Requirement A:
Using the article below on the Arizona Senate's election audit report, state whether each statement agrees with it: (i) Doug Logan was hospitalized with pneumonia; (ii) the Senate legal team planned to meet Wednesday to review the partial report; (iii) the Senate received the requested images of ballot envelopes on Aug. 19. For each statement, answer yes or no and quote the deciding words of the article.
Requirement B:
Continue the article below on the Arizona Senate's election audit report, starting after its final sentence.

Extracted text Block Start

Senate to begin review of report Aug. 25

Audit leaders stricken with Covid

Senate to begin review of report Aug. 25

Cyber Ninjas owner Doug Logan, a Florida-based consultancy, talks about overseeing a 2020 election ballot audit ordered by the Republican-led Arizona Senate at the Arizona Veterans Memorial Coliseum, during a news conference April 22, 2021.(AP Photo/Ross D. Franklin)
Cyber Ninjas owner Doug Logan, a Florida-based consultancy, talks about overseeing a 2020 election ballot audit ordered by the Republican-led Arizona Senate at the Arizona Veterans Memorial Coliseum, during a news conference April 22, 2021.(AP Photo/Ross D. Franklin)

The Arizona Senate received only a portion of the report on its review of Maricopa County’s 2020 general election today because Cyber Ninjas CEO Doug Logan and two others on his five-person team tested positive for Covid and are “quite sick,” according to Senate President Karen Fann. 

Fann, R-Prescott, said that one team member, not Logan, was in the hospital with pneumonia. 

She said the Senate legal team would meet Wednesday to review the partial report and that Logan would be present via Zoom at that meeting. When the rest of the draft report is submitted, the Senate team plans to hold another meeting to review it. Then the final report will be shared with the Senate Judiciary Committee and the findings will be released to the public. 

It’s possible some information from the report will be made public sooner than that, perhaps even after the meeting on Wednesday, Fann said. 

“We don’t want to just put out just arbitrarily information, but if there’s something that the team is comfortable with that is hard solid facts — we know that everybody’s anxious to see these reports and would like some information — so I would love to have the ability to share it as soon as we know that it’s confirmed,” Fann said. 

Besides Covid, Fann blamed the county for the delay, saying that the Senate received requested images of ballot envelopes on Aug. 19 and that they still need to be analyzed.

Extracted text Block End
Data supplied Block Start

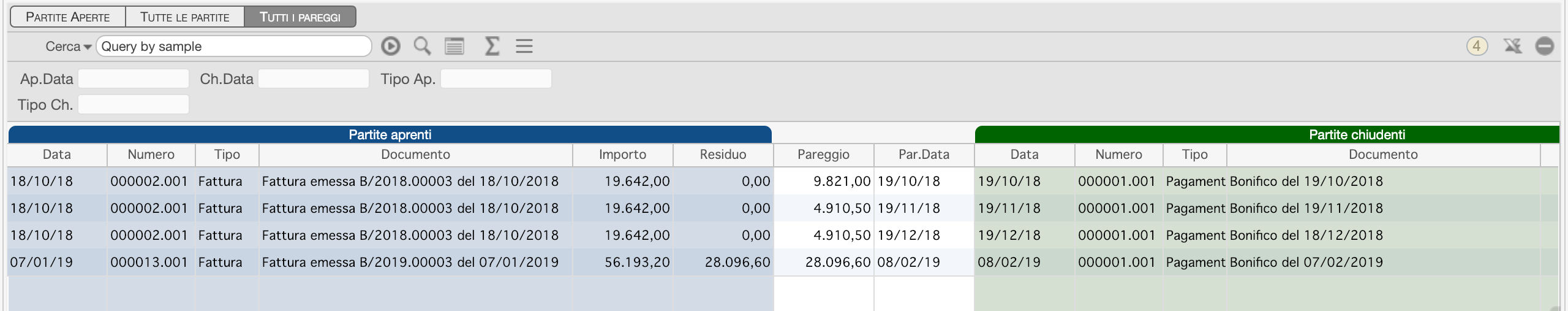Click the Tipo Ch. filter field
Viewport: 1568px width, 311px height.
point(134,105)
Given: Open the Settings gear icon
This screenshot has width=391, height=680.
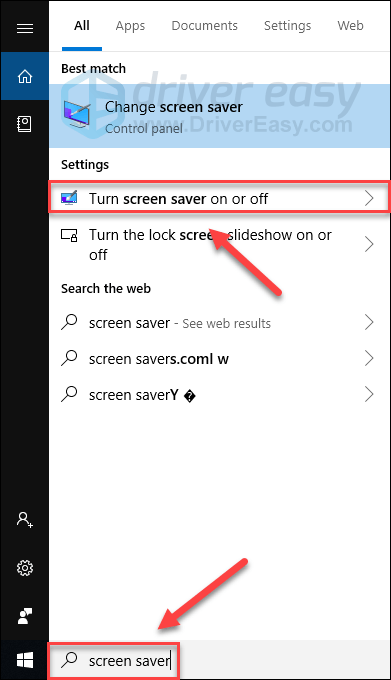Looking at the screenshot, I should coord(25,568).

Data supplied Block End

Written response A:
(i) No: "one team member, not Logan, was in the hospital with pneumonia"
(ii) Yes: "the Senate legal team would meet Wednesday to review the partial report"
(iii) Yes: "the Senate received requested images of ballot envelopes on Aug. 19"

Written response B:
But the county maintains that it already gave images of the ballot envelopes to the Senate on April 22, according to Megan Gilbertson, Maricopa County Elections Department spokeswoman. The county also said as much in an Aug. 2 letter in response to the Senate’s July 26 subpoena. 

“Maricopa County already provided digital images of ballot envelopes used in the November 3, 2020 General Election,” the Aug. 2 letter stated, directing Cyber Ninjas to where it said the files could be found. “…If Cyber Ninjas are unable to find them there, the County can produce them again.”  

Gilbertson said the county gave the images to the Senate a second time Aug. 19.  

Fann said that wasn’t true and that the auditors received the images for the first time on that day.  

“I had three separate IT experts look, and it was not there,” Fann said. “I think they thought that they had sent it to us, but I don’t know. I’m not the IT tech, but I can guarantee you it was not there.” 

Fann’s plans for the audit release have changed several times over the past few months. In June, the Legislature included language in its budget saying the Senate Government Committee, led by Secretary of State candidate and audit skeptic Michelle Ugenti-Rita, would receive and review the report. Members of the Senate Judiciary Committee later insisted they would have jurisdiction over it instead. And in recent weeks, Fann has instead referred to a “Senate team,” though she has yet to identify the people on that team.